Exercise details
The response must be a precise copy of the records that follow.

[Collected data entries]
= = = = =

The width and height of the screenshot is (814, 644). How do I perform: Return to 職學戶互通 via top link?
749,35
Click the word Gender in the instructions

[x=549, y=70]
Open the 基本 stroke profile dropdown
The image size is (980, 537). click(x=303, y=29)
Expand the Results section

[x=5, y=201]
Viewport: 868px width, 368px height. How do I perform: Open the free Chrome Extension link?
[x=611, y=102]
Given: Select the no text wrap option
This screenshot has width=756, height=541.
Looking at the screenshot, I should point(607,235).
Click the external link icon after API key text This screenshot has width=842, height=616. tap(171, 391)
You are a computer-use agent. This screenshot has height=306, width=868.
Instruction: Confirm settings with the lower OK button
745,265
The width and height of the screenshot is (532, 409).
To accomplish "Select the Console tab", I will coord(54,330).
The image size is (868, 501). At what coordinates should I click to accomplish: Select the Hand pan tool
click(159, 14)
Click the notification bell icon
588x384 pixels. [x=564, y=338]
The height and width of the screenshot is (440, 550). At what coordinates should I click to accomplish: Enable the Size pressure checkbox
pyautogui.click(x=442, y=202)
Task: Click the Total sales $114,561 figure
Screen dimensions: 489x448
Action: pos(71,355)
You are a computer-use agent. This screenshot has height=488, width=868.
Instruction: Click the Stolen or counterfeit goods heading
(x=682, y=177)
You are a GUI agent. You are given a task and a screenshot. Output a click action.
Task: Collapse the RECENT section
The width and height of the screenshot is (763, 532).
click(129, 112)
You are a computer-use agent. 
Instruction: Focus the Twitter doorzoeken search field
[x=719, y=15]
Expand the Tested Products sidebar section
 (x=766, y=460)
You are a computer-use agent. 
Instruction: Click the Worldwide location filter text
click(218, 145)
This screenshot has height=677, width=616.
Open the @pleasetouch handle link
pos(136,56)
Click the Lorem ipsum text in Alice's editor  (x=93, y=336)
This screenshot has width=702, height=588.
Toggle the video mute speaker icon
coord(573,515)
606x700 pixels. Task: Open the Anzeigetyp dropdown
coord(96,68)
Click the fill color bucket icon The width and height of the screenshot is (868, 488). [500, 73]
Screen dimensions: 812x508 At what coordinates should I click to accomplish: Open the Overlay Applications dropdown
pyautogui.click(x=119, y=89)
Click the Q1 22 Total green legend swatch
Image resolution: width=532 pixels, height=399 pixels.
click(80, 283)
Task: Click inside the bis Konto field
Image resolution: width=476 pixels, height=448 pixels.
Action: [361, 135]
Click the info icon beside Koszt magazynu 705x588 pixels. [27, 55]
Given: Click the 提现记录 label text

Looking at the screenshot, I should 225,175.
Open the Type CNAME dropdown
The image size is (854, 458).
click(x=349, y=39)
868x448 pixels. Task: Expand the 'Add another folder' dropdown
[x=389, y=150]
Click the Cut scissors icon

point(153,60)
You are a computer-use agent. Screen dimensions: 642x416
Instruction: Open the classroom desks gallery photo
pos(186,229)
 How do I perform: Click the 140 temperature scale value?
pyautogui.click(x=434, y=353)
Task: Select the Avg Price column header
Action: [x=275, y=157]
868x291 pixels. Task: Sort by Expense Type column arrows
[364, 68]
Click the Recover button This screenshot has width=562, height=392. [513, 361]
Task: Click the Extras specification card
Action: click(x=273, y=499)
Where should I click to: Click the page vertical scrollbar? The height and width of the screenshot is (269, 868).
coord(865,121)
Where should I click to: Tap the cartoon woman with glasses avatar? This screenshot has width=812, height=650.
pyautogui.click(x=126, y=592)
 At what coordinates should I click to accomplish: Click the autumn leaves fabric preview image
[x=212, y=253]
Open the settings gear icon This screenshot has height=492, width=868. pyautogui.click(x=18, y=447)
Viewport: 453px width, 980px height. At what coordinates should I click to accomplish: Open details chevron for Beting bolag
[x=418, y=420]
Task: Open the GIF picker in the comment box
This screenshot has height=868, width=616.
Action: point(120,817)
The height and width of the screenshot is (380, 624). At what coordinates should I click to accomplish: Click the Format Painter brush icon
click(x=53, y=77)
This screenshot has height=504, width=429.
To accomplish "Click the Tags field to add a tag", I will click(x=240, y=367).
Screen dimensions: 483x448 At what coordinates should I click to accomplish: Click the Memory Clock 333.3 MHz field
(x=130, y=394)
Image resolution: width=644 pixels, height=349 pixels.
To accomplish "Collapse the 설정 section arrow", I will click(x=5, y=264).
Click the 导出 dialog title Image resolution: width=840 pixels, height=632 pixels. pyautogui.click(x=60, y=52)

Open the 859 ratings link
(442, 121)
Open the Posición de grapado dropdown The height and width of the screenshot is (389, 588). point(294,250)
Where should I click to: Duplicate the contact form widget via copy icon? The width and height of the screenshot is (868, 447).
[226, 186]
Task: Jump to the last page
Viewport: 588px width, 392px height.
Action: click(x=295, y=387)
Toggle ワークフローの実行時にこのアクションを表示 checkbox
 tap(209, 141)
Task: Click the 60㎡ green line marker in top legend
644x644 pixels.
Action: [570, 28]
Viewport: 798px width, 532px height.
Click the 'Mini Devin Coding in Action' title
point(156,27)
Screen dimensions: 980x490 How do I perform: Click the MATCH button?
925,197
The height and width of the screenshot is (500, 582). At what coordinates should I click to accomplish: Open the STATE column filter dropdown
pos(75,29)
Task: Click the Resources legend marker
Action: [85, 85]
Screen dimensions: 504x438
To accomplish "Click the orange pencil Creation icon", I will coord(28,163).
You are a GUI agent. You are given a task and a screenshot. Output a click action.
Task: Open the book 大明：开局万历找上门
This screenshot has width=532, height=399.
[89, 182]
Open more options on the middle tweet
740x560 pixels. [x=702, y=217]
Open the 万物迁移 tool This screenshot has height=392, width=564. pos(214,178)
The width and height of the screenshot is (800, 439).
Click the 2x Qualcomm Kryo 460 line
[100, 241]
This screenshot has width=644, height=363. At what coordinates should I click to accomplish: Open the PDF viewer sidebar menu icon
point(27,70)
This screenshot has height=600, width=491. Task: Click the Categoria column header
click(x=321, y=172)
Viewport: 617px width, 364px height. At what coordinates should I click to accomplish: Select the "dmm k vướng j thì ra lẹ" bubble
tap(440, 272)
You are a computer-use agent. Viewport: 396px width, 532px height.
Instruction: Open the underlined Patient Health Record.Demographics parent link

= = = = =

Response box
The width and height of the screenshot is (814, 644). How do I perform: Return to 職學戶互通 via top link?
749,35
Click the word Gender in the instructions

[x=549, y=70]
Open the 基本 stroke profile dropdown
The image size is (980, 537). click(x=303, y=29)
Expand the Results section

[x=5, y=201]
Viewport: 868px width, 368px height. How do I perform: Open the free Chrome Extension link?
[x=611, y=102]
Given: Select the no text wrap option
This screenshot has width=756, height=541.
Looking at the screenshot, I should point(607,235).
Click the external link icon after API key text This screenshot has width=842, height=616. tap(171, 391)
You are a computer-use agent. This screenshot has height=306, width=868.
Instruction: Confirm settings with the lower OK button
745,265
The width and height of the screenshot is (532, 409).
To accomplish "Select the Console tab", I will coord(54,330).
The image size is (868, 501). At what coordinates should I click to accomplish: Select the Hand pan tool
click(159, 14)
Click the notification bell icon
588x384 pixels. [x=564, y=338]
The height and width of the screenshot is (440, 550). At what coordinates should I click to accomplish: Enable the Size pressure checkbox
pyautogui.click(x=442, y=202)
Task: Click the Total sales $114,561 figure
Screen dimensions: 489x448
Action: pos(71,355)
You are a computer-use agent. This screenshot has height=488, width=868.
Instruction: Click the Stolen or counterfeit goods heading
(x=682, y=177)
You are a GUI agent. You are given a task and a screenshot. Output a click action.
Task: Collapse the RECENT section
The width and height of the screenshot is (763, 532).
click(129, 112)
You are a computer-use agent. 
Instruction: Focus the Twitter doorzoeken search field
[x=719, y=15]
Expand the Tested Products sidebar section
 (x=766, y=460)
You are a computer-use agent. 
Instruction: Click the Worldwide location filter text
click(218, 145)
This screenshot has height=677, width=616.
Open the @pleasetouch handle link
pos(136,56)
Click the Lorem ipsum text in Alice's editor  (x=93, y=336)
This screenshot has width=702, height=588.
Toggle the video mute speaker icon
coord(573,515)
606x700 pixels. Task: Open the Anzeigetyp dropdown
coord(96,68)
Click the fill color bucket icon The width and height of the screenshot is (868, 488). [500, 73]
Screen dimensions: 812x508 At what coordinates should I click to accomplish: Open the Overlay Applications dropdown
pyautogui.click(x=119, y=89)
Click the Q1 22 Total green legend swatch
Image resolution: width=532 pixels, height=399 pixels.
click(80, 283)
Task: Click inside the bis Konto field
Image resolution: width=476 pixels, height=448 pixels.
Action: [361, 135]
Click the info icon beside Koszt magazynu 705x588 pixels. [27, 55]
Given: Click the 提现记录 label text

Looking at the screenshot, I should 225,175.
Open the Type CNAME dropdown
The image size is (854, 458).
click(x=349, y=39)
868x448 pixels. Task: Expand the 'Add another folder' dropdown
[x=389, y=150]
Click the Cut scissors icon

point(153,60)
You are a computer-use agent. Screen dimensions: 642x416
Instruction: Open the classroom desks gallery photo
pos(186,229)
 How do I perform: Click the 140 temperature scale value?
pyautogui.click(x=434, y=353)
Task: Select the Avg Price column header
Action: [x=275, y=157]
868x291 pixels. Task: Sort by Expense Type column arrows
[364, 68]
Click the Recover button This screenshot has width=562, height=392. [513, 361]
Task: Click the Extras specification card
Action: click(x=273, y=499)
Where should I click to: Click the page vertical scrollbar? The height and width of the screenshot is (269, 868).
coord(865,121)
Where should I click to: Tap the cartoon woman with glasses avatar? This screenshot has width=812, height=650.
pyautogui.click(x=126, y=592)
 At what coordinates should I click to accomplish: Click the autumn leaves fabric preview image
[x=212, y=253]
Open the settings gear icon This screenshot has height=492, width=868. pyautogui.click(x=18, y=447)
Viewport: 453px width, 980px height. At what coordinates should I click to accomplish: Open details chevron for Beting bolag
[x=418, y=420]
Task: Open the GIF picker in the comment box
This screenshot has height=868, width=616.
Action: point(120,817)
The height and width of the screenshot is (380, 624). At what coordinates should I click to accomplish: Click the Format Painter brush icon
click(x=53, y=77)
This screenshot has height=504, width=429.
To accomplish "Click the Tags field to add a tag", I will click(x=240, y=367).
Screen dimensions: 483x448 At what coordinates should I click to accomplish: Click the Memory Clock 333.3 MHz field
(x=130, y=394)
Image resolution: width=644 pixels, height=349 pixels.
To accomplish "Collapse the 설정 section arrow", I will click(x=5, y=264).
Click the 导出 dialog title Image resolution: width=840 pixels, height=632 pixels. pyautogui.click(x=60, y=52)

Open the 859 ratings link
(442, 121)
Open the Posición de grapado dropdown The height and width of the screenshot is (389, 588). point(294,250)
Where should I click to: Duplicate the contact form widget via copy icon? The width and height of the screenshot is (868, 447).
[226, 186]
Task: Jump to the last page
Viewport: 588px width, 392px height.
Action: click(x=295, y=387)
Toggle ワークフローの実行時にこのアクションを表示 checkbox
 tap(209, 141)
Task: Click the 60㎡ green line marker in top legend
644x644 pixels.
Action: [570, 28]
Viewport: 798px width, 532px height.
Click the 'Mini Devin Coding in Action' title
point(156,27)
Screen dimensions: 980x490 How do I perform: Click the MATCH button?
925,197
The height and width of the screenshot is (500, 582). At what coordinates should I click to accomplish: Open the STATE column filter dropdown
pos(75,29)
Task: Click the Resources legend marker
Action: [85, 85]
Screen dimensions: 504x438
To accomplish "Click the orange pencil Creation icon", I will coord(28,163).
You are a GUI agent. You are given a task and a screenshot. Output a click action.
Task: Open the book 大明：开局万历找上门
This screenshot has width=532, height=399.
[89, 182]
Open more options on the middle tweet
740x560 pixels. [x=702, y=217]
Open the 万物迁移 tool This screenshot has height=392, width=564. pos(214,178)
The width and height of the screenshot is (800, 439).
Click the 2x Qualcomm Kryo 460 line
[100, 241]
This screenshot has width=644, height=363. At what coordinates should I click to accomplish: Open the PDF viewer sidebar menu icon
point(27,70)
This screenshot has height=600, width=491. Task: Click the Categoria column header
click(x=321, y=172)
Viewport: 617px width, 364px height. At what coordinates should I click to accomplish: Select the "dmm k vướng j thì ra lẹ" bubble
tap(440, 272)
You are a computer-use agent. Viewport: 396px width, 532px height.
Instruction: Open the underlined Patient Health Record.Demographics parent link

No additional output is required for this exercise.